§ PROBLEM REQUIREMENTS:
Transcribe the records that follow in their entirety, omitting any pictures.

[SOURCE MATERIAL — start]

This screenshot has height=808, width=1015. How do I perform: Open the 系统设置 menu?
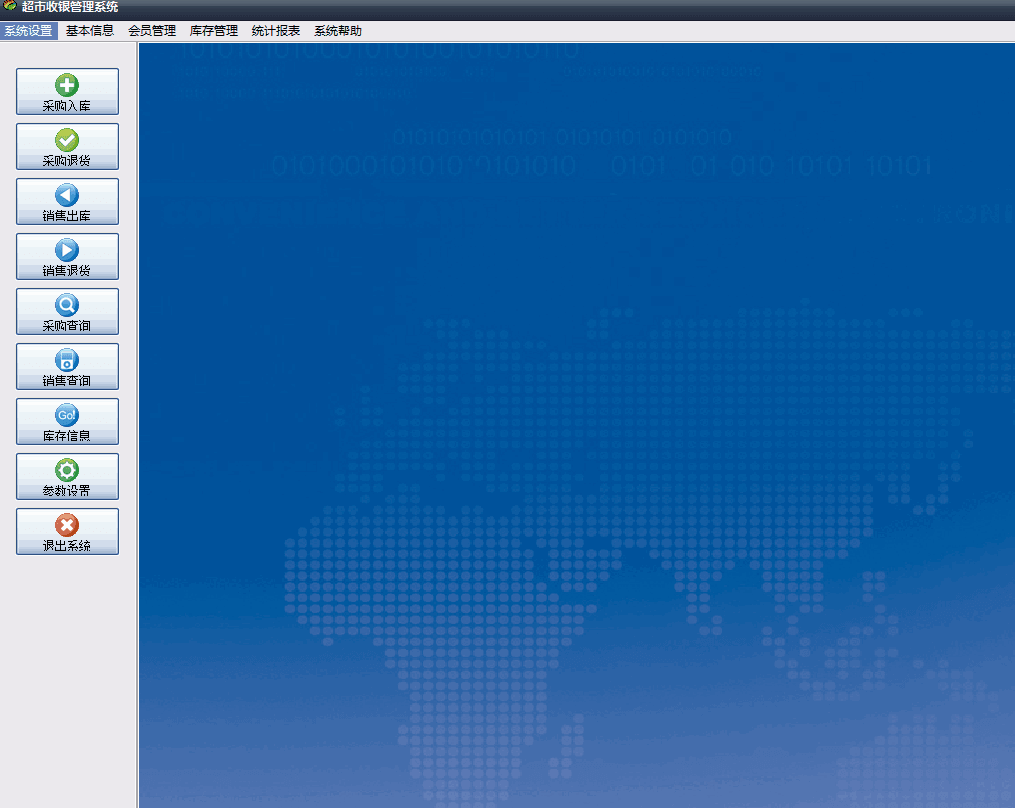click(28, 31)
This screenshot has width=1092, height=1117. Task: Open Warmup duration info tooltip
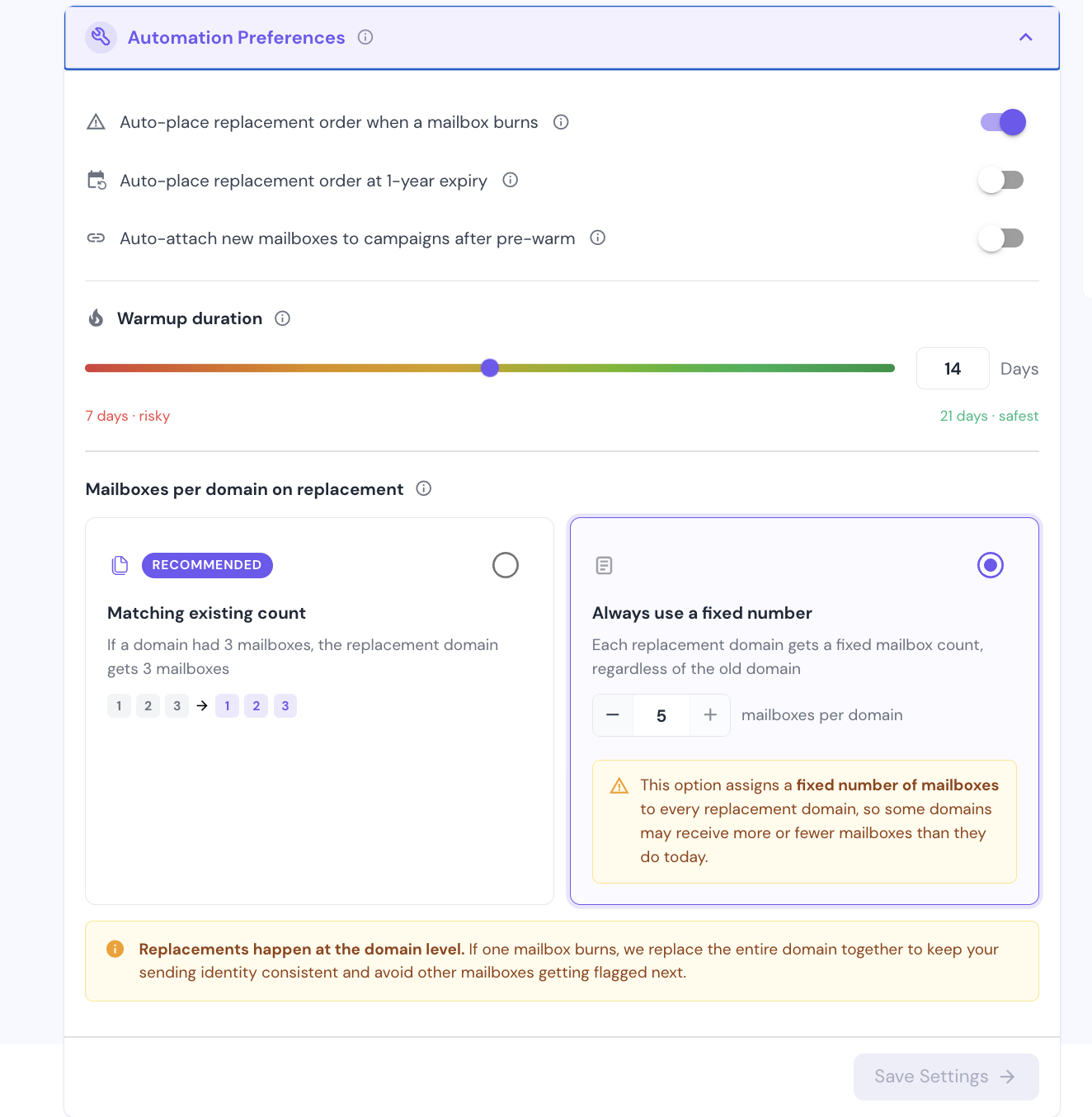283,318
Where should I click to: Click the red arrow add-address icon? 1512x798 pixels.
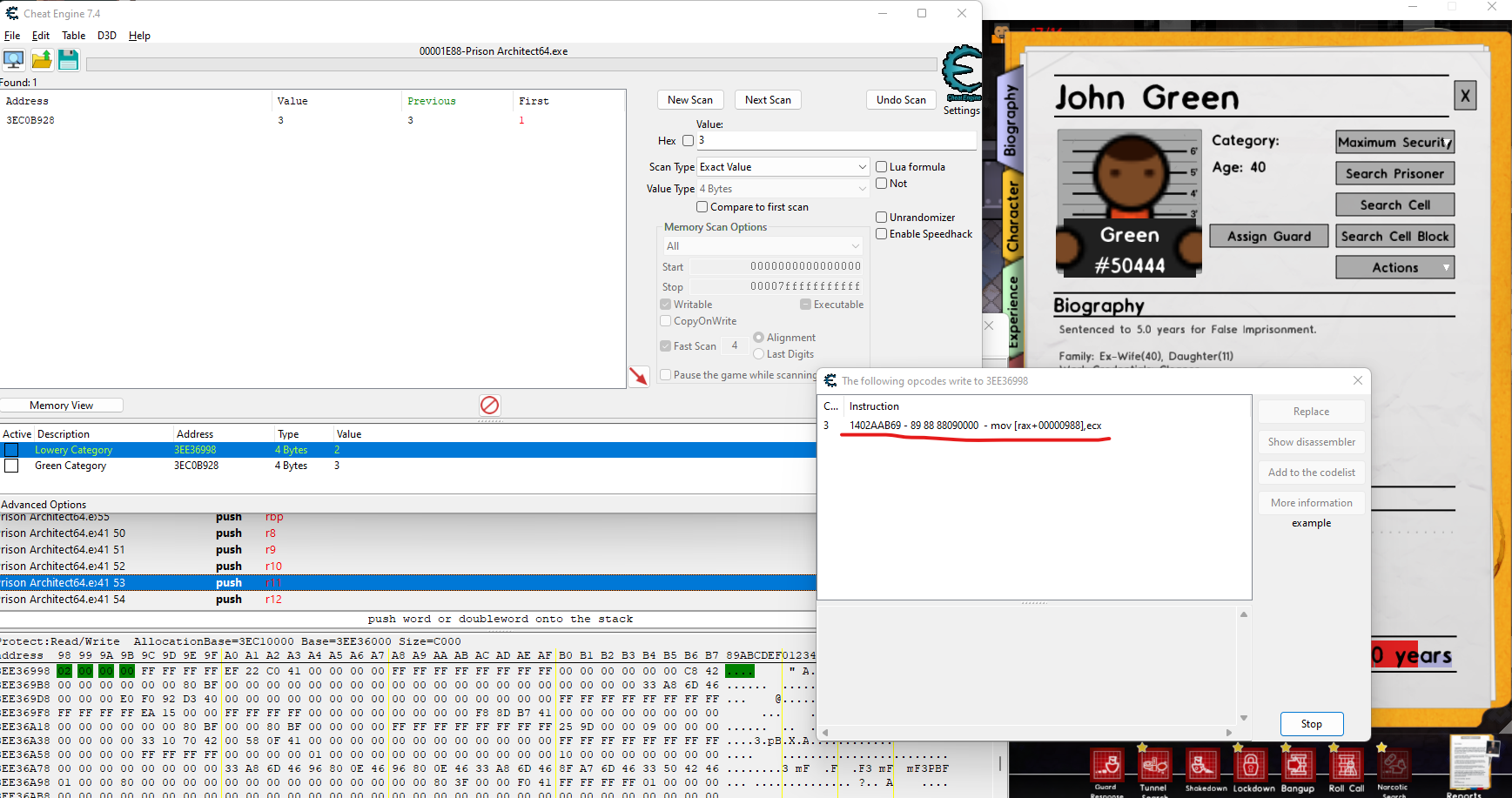639,376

[SOURCE MATERIAL — finish]

§ EXERCISE RESPONSE:
This screenshot has height=808, width=1015. How do I perform: Open the 系统设置 menu?
click(28, 31)
This screenshot has width=1092, height=1117. Task: Open Warmup duration info tooltip
283,318
Where should I click to: Click the red arrow add-address icon? 1512x798 pixels.
639,376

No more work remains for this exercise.